Por António Loureiro (Professor), em 2015/05/04531 leram | 0 comentários | 159 gostam
Afirmando que “as escolas não precisam de novas tutelas” a FENPROF manifesta-se contra a municipalização da educação, uma vez que, na sua perspetiva, estas apenas necessitam de condições para o exercício de uma verdadeira autonomia
Com efeito, no Encontro sobre a Municipalização da Educação, realizado no Porto em finais de fevereiro, a FENPROF opõe-se à municipalização da educação, embora seja favorável à descentralização e reconheça aos municípios um papel essencial na definição de políticas educativas locais. Contudo, entende que num país com tantas assimetrias e com grande diversidade de práticas municipais, bem como pela “prática de incumprimento por parte do poder central nas suas responsabilidades para com o poder local”, este processo apresenta perigosas potencialidades, entre as quais destaca o aprofundamento de assimetrias e a existência de quebras de qualidade educativa. Outros alertas apontam ainda para “a segregação de alunos, designadamente dos que apresentam Necessidades Educativas Especiais (NEE)”, bem como o desenvolvimento de processos de privatização e “ainda mais fortes constrangimentos ao exercício da autonomia pelas escolas” .

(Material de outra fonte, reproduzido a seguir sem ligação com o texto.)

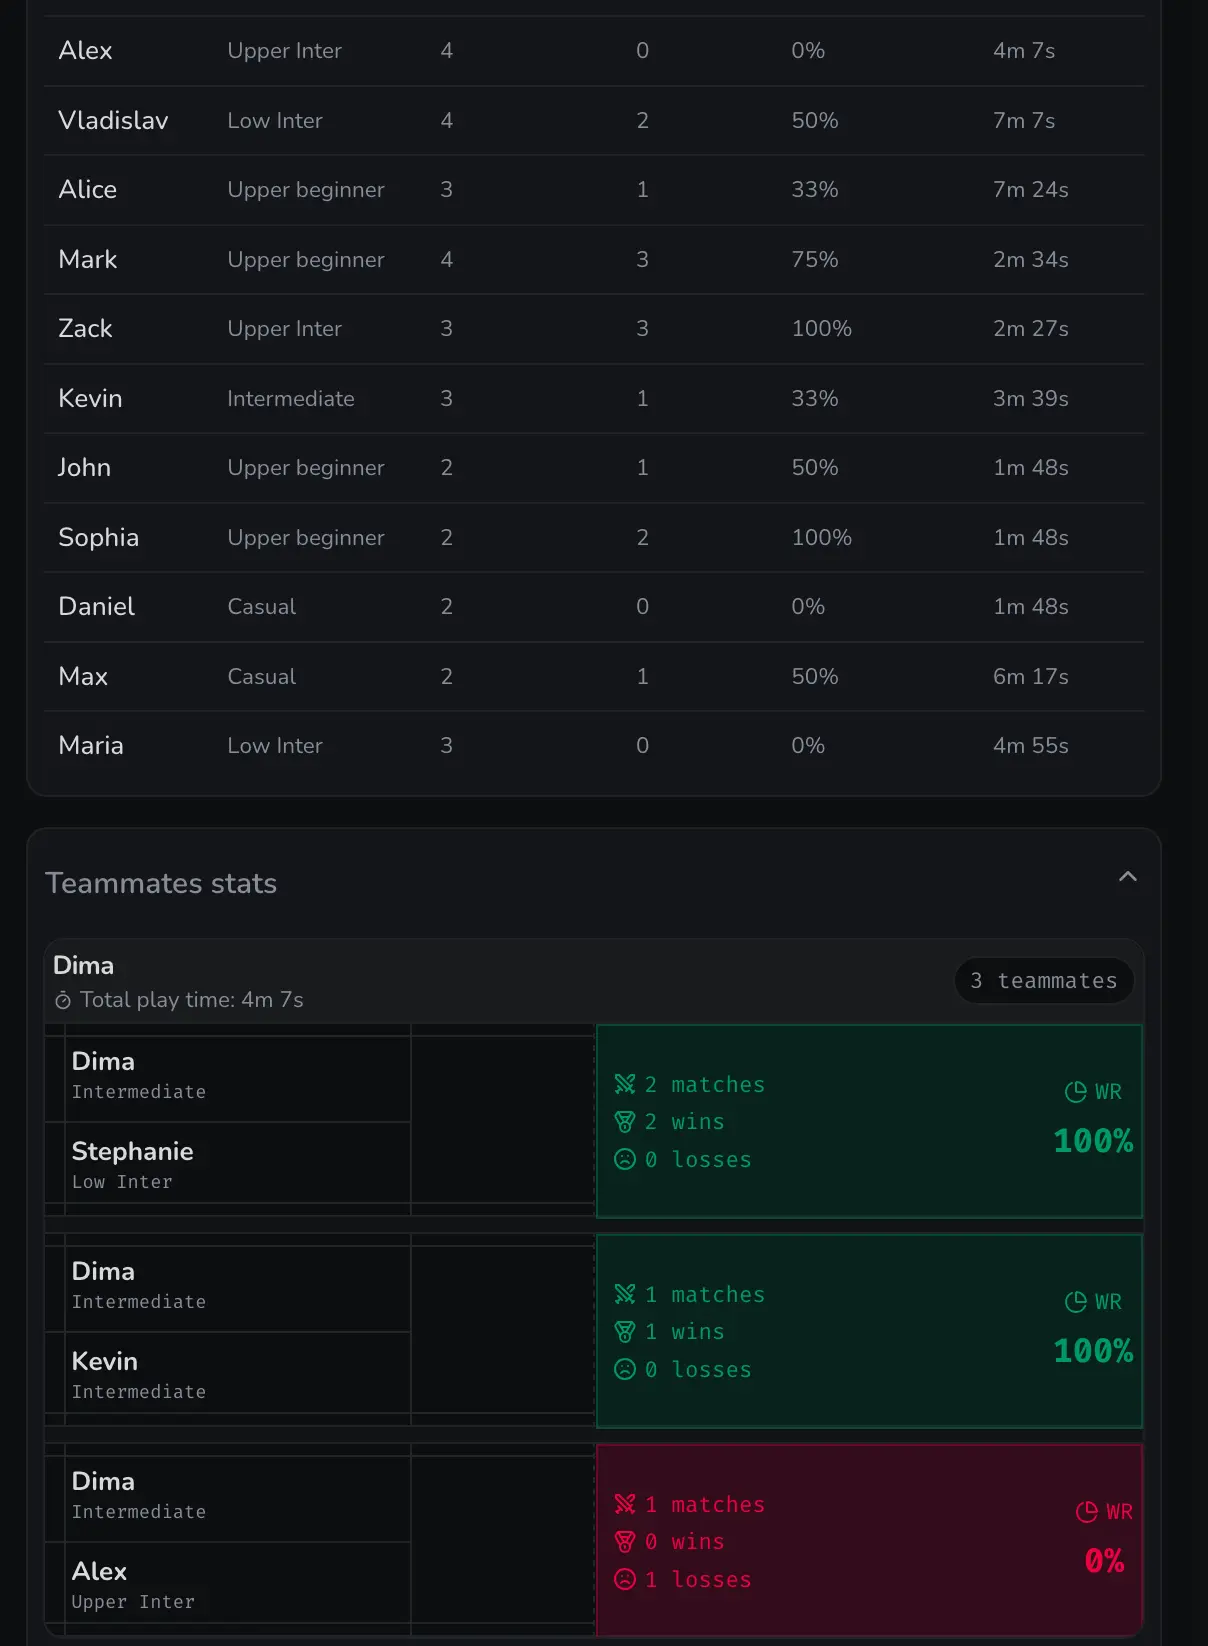This screenshot has height=1646, width=1208.
Task: Click the wins medal icon in Dima-Kevin pairing
Action: 626,1331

Concretamente, insurge-se ainda contra o papel de menoridade e subalternidade atribuído às escolas e aos professores, não só por estarem colocados à margem de uma discussão e negociação em que deviam estar implicados, como também por caber aos municípios “acordar com os agrupamentos de escolas e as escolas o exercício conjunto ou a subdelegação de competências” . De igual modo, realça-se que “o governo procurou esconder o gato, mas deixou-lhe o rabo de fora” , alertando para situações várias como os chamados incentivos à eficiência e as competências em matéria de formação e formação contínua de professores, entre outras. Mas também para a gestão de professores, equipamentos, matrículas, a aprovação das turmas e para o estabelecimento de parcerias com privados, ou seja, “verdadeiras PPP sobre resposta a alunos com NEE, ofertas vocacionais e profissionalizantes, desenvolvimento das componentes curriculares locais e serviços de psicologia e orientação”.
Outra das vozes críticas do encontro veio do professor catedrático da Universidade do Minho Licínio Lima. De acordo com este investigador as recentes orientações políticas do MEC visam a transformação das escolas em extensões do Ministério com “um acréscimo de controlo a partir dos seus serviços centrais”, designadamente através de plataformas eletrónicas e nova cibervigilância sobre as escolas, num cenário marcado pelo “uso e abuso de promessas no sentido do reforço da autonomia das escolas” , desde 1987, mas que, na prática, não passarão do que chama de uma “autonomia enclausurada” . Situação que, em sua opinião, graças às potencialidades da escola pública, pode ser aproveitada , pois “se queremos democratizar e descentralizar o sistema educativo temos que saber quem são os nossos parceiros, os nossos aliados e os municípios podem sê-lo” .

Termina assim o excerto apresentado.